Welcome to the sport! Like you, I started thinking ahead to the next PBP after one had recently happened -- it gave me a nice few years to work up to the longer distances and plan my (our) trip.

I'm looking to get a bike that will better suit me for longer brevets, and won't crack like my carbon frame did when I crashed it once in a group ride. I want to keep my carbon frame bike configured for shorter, faster rides, rather than transforming into what I want in a rando bike. (yes, I know, there is no such thing as a rando bike, any bike can be a rando bike.)

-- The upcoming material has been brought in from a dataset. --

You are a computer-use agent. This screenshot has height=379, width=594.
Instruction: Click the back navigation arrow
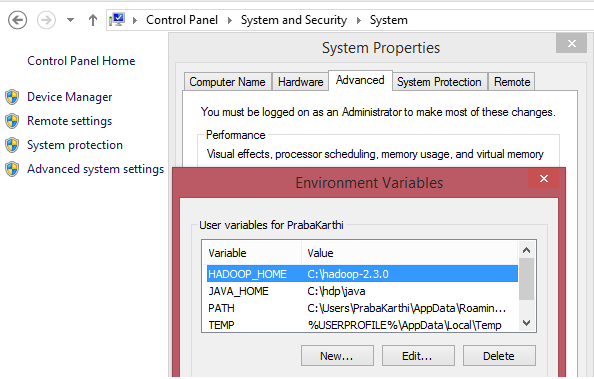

While it's true that "any bike can be a rando bike" it's nice to have separate machines dialed in for different jobs. My "rando bike" uses a bigger frame, a little more upright position, wider tires with fenders, and lower gearing than my other bikes. This allows my "go-fast" bike to stay optimized for shorter rides where the aggressive position, skinnier tires, and foolhardy 42/21 low gear don't really cause problems.

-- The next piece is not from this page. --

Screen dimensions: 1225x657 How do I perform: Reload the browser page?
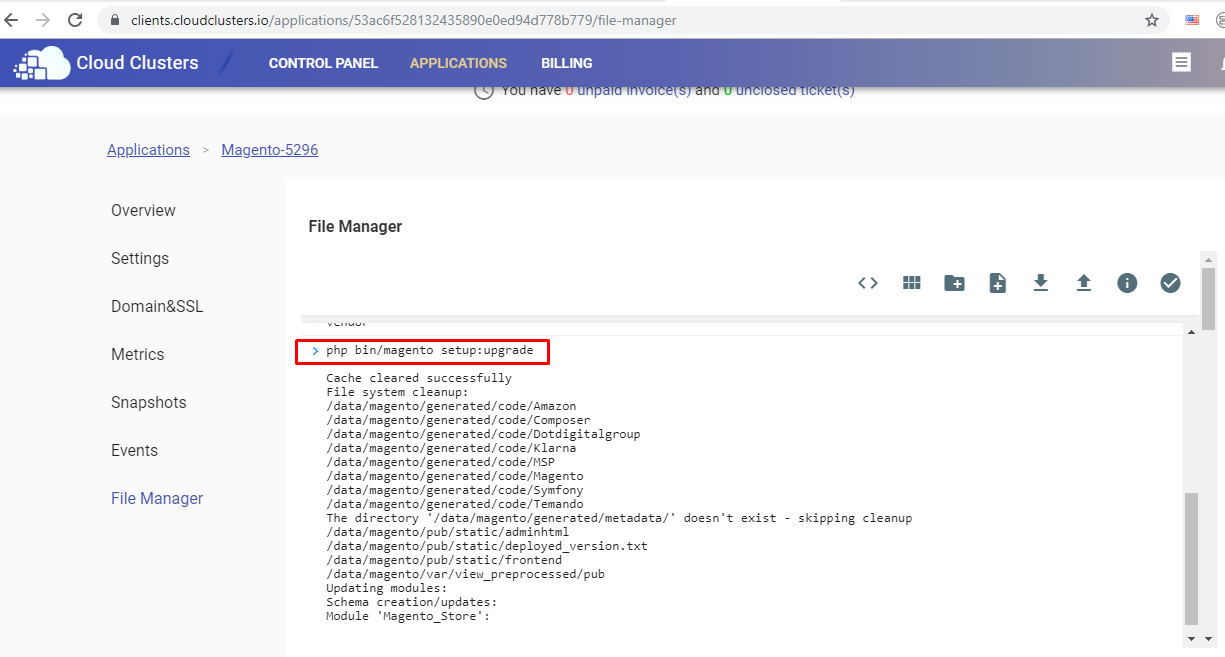pos(75,20)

Your list sounds good to me. If I had PBP 2015 to do over again, I would have gotten the dyno headlight from the get-go. Juggling batteries and leaving the brightness on "low" in order to get them to the end sucked.

Oh, and regarding gearing: this is very personal/subjective, but the nice thing about PBP is that it is mostly rolling terrain. I had a 35" low gear that was plenty, and there are more than a few people who do it on single-speed/fixed-gear bikes. Rather than a triple, you might consider a compact or super-compact double with a modest-sized big ring, say 46T or 48T. As long as your cassette isn't too "tight", that lets you hang out in the big ring the vast majority of the time, and only shift to the inner ring for the really steep or long-duration climbs. That said, there is (or ought to be) no shame in installing a triple. Get what you need.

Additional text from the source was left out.